▶ [About this task]
Reproduce exactly the stretch of lines running from the line with "Click Tchad's grey" to the end of the entries below.

▶ [Record set]

━━━━━━━━━━━━━━━━━━━━━━━━━━━━━━

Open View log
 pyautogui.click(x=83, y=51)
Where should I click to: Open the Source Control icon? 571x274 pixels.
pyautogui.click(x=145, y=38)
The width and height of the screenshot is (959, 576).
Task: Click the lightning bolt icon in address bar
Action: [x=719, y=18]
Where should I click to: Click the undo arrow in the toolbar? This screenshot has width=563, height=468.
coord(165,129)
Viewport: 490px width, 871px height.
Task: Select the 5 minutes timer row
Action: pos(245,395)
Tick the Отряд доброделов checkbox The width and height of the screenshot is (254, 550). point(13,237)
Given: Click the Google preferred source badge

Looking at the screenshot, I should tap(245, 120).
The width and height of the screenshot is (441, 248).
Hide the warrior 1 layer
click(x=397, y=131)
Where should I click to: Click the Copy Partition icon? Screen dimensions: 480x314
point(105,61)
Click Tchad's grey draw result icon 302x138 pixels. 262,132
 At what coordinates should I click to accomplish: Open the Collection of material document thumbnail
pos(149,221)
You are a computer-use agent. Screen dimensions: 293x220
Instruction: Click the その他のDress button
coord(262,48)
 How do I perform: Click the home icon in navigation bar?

━━━━━━━━━━━━━━━━━━━━━━━━━━━━━━

▶ [Exercise output]
Click Tchad's grey draw result icon 302x138 pixels. 262,132
 At what coordinates should I click to accomplish: Open the Collection of material document thumbnail
pos(149,221)
You are a computer-use agent. Screen dimensions: 293x220
Instruction: Click the その他のDress button
coord(262,48)
 How do I perform: Click the home icon in navigation bar?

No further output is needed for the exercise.